Figure 3. Sample Images of diverse road conditions at different seasons on left side and their respective annotated images with bounding boxes.
3 Materials and methods
Dataset Creation Process and Methodology: Figure 4 illustrate the steps involved in generating the dataset. Images were collected from various roadways within Pune city and its surrounding areas in Maharashtra, India. The dataset was compiled by the authors and team members using a standard Android smartphone camera and car mounted stereo front and back camera over a 1-year period. Consequently, the image count is lower compared to other datasets. However, image collection will be used for semantic segmentation soon, and the dataset will be revised periodically.
3.1 Experiments
3.1.1 . Experiment 1
A Faster RCNN-based object detection model was pre-trained on global datasets (Cityscapes, BDD100K) and fine-tuned on IndiaScene365 to evaluate cross-domain adaptation performance.
3.1.2 Experiment 2
A YOLOv11-based object detection model was pre-trained on global datasets (Cityscapes, BDD100K) and fine-tuned on IndiaScene365 to evaluate cross-domain adaptation performance.
3.2 Classification results
To evaluate the effectiveness of our dataset in developing accurate deep learning models for classifying the objects in scene understanding we evaluated with object detectors like Faster RCNN and a Yolov11. More details about the methodology and configuration of the experiments, are described in 3.1. Here we present the results obtained for both the experiments. Table 3 summarizes the results and Figure 5 Shows the confusion matrix for the second experiment.
3.3 Data quality assurance
To confirm the reliability and diversity of the dataset, we conducted an image quality and redundancy assessment.
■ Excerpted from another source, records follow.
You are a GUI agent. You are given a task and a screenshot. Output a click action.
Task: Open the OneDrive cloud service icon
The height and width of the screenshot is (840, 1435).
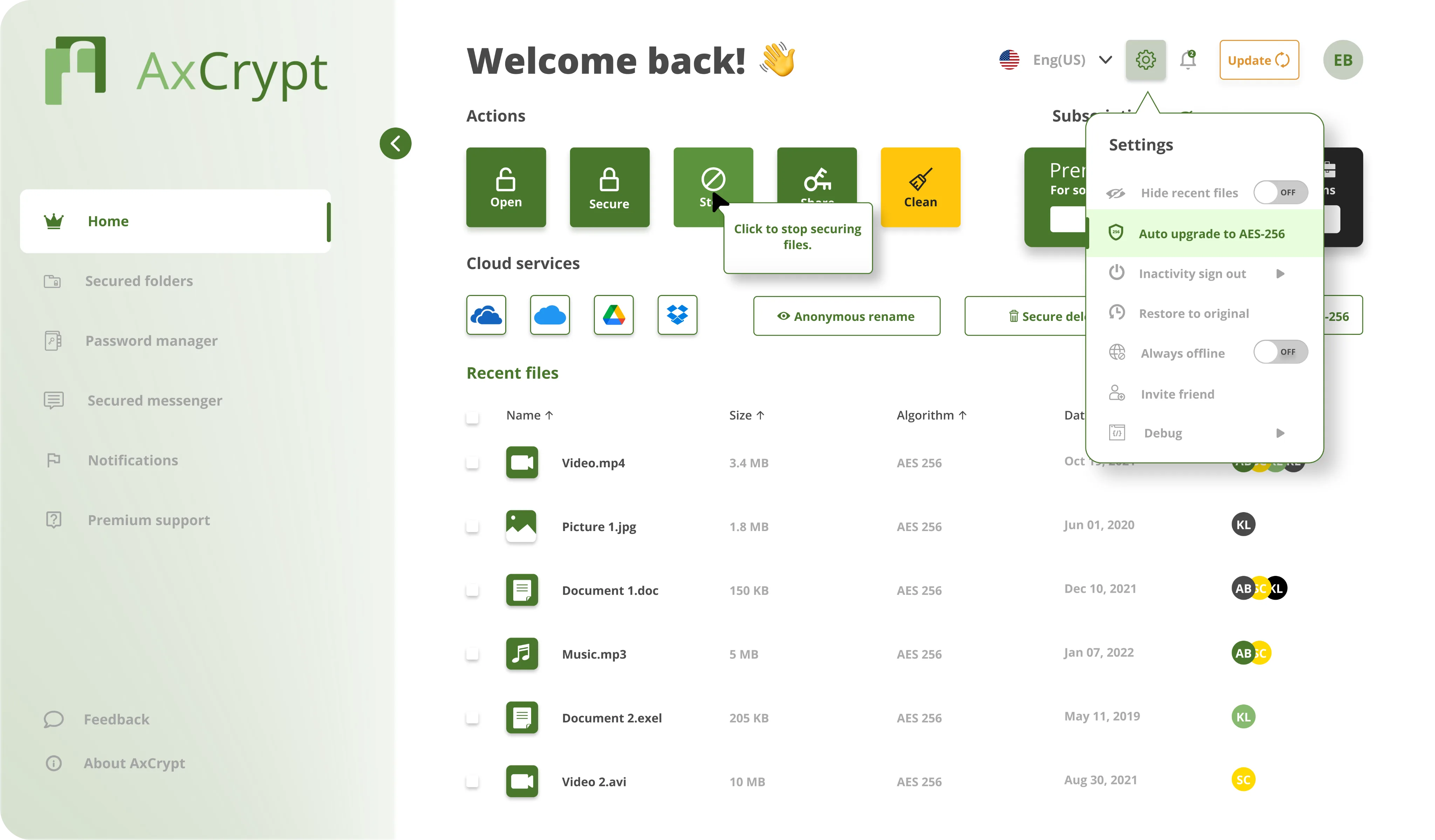click(x=486, y=315)

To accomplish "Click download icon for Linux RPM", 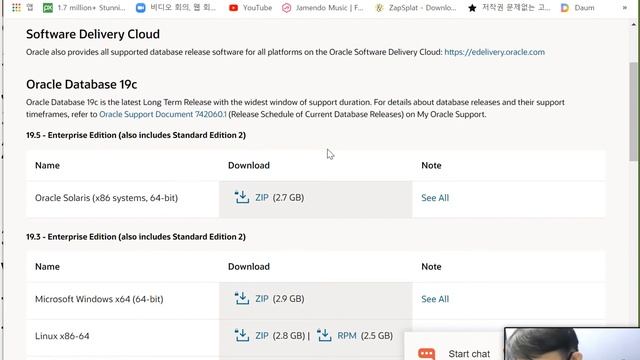I will coord(324,335).
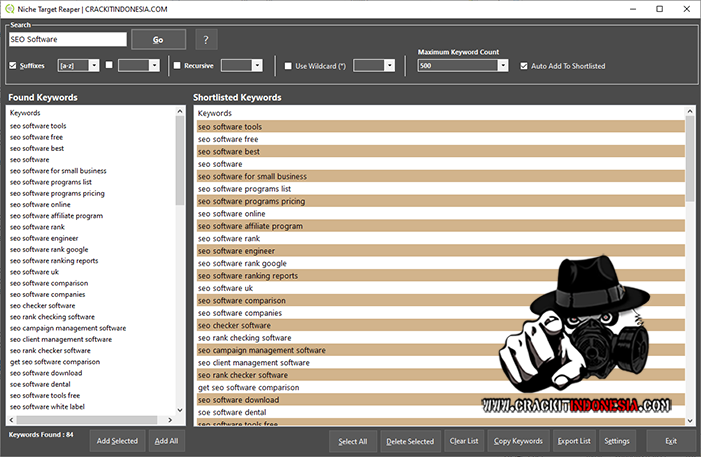Click the question mark help button

coord(205,40)
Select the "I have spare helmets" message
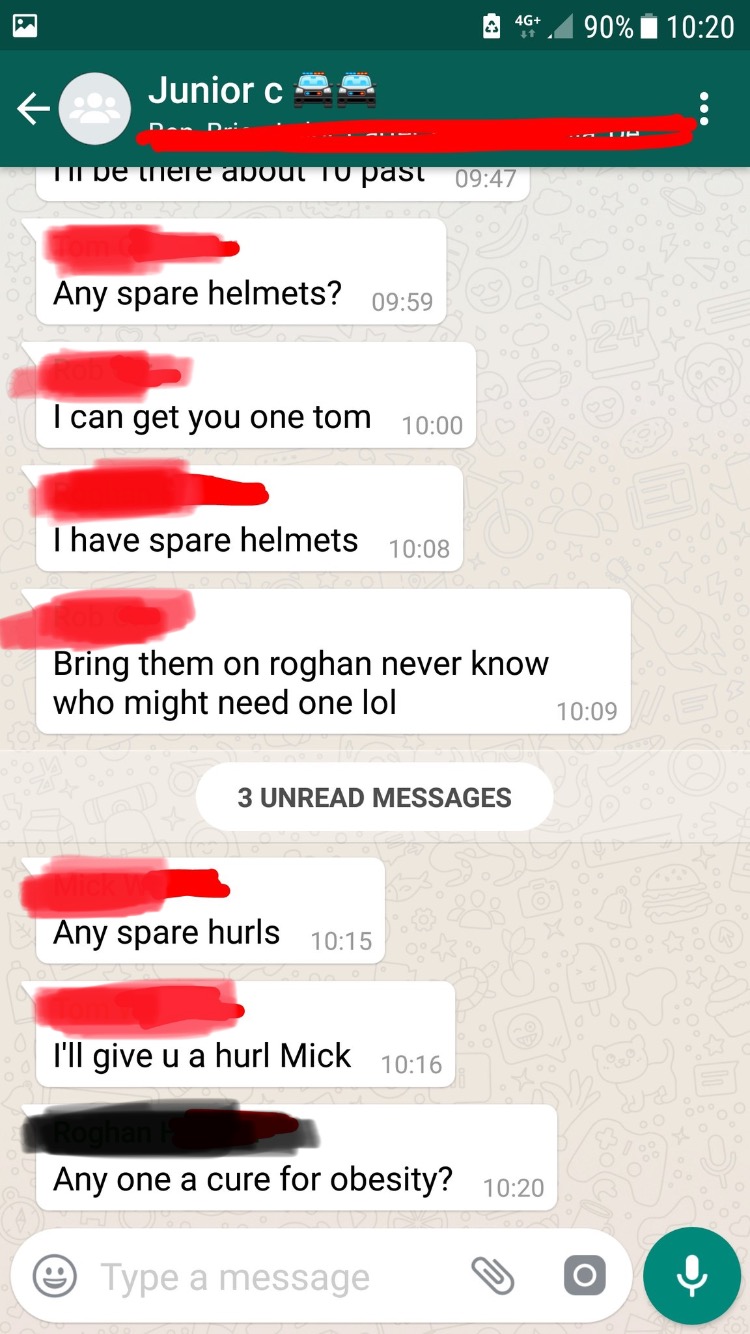Image resolution: width=750 pixels, height=1334 pixels. [x=249, y=518]
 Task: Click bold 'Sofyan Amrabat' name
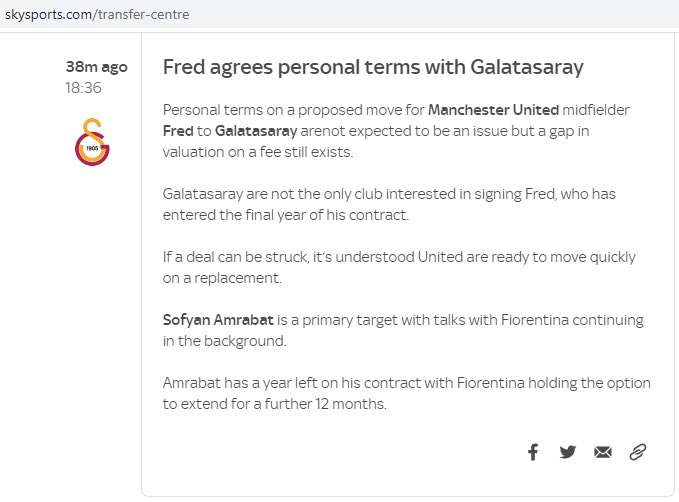click(218, 320)
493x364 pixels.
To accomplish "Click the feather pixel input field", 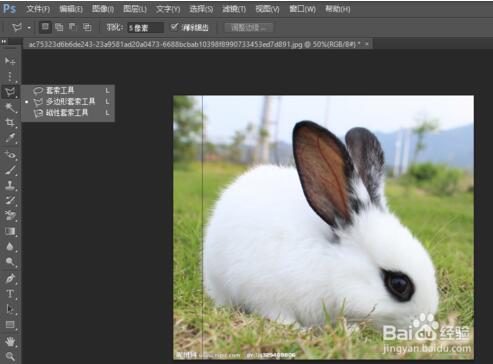I will tap(145, 28).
Quality was assessed with objective metrics, including BRISQUE (Blind/Referenceless Image Spatial Quality Evaluator) for perceptual quality, variance of the Laplacian level as a measure of sharpness, and mean brightness and contrast measures to evaluate light consistency. Frames that exhibited extremely low levels of sharpness or presented abnormal light conditions were either tagged for manual review or discarded. Redundancy arising from sequential video input required an approach to identify near-duplicate frames through perceptual hash (pHash)-based analysis of visual similarity. Selecting a cutoff of 95% similarity, we disseminated frames that responded to the threshold and were visually distinct. In this way, we took slight actions to reduce redundancy and maintain level of representational diversity across different weather and scenes, limiting any implications of redundancy or similarity for the representational sample.
4 Limitations and future scope
This transfer learning dataset is obtained from sparse domains, which could limit its generalizability and versatility in low-resource settings. Despite the variety provided by Indiascene365, there are still some limitations, providing openings for future improvement:
Geographically this dataset largely reflects western Indian regions and fails to completely cover the varied terrains, traffic conditions, and signage observed in other parts of India—e.g., hilly regions or densely populated urban areas in the north and northeast. Safety-critical but less frequent classes (e.g., ambulances, police cars) are not well-represented, which results in difficulties for robust model training on long-tail classes. Indiascene365 has just RGB images at present. Adding other modalities like LiDAR would further improve perception performance in the presence of adverse weather and complex road geometry.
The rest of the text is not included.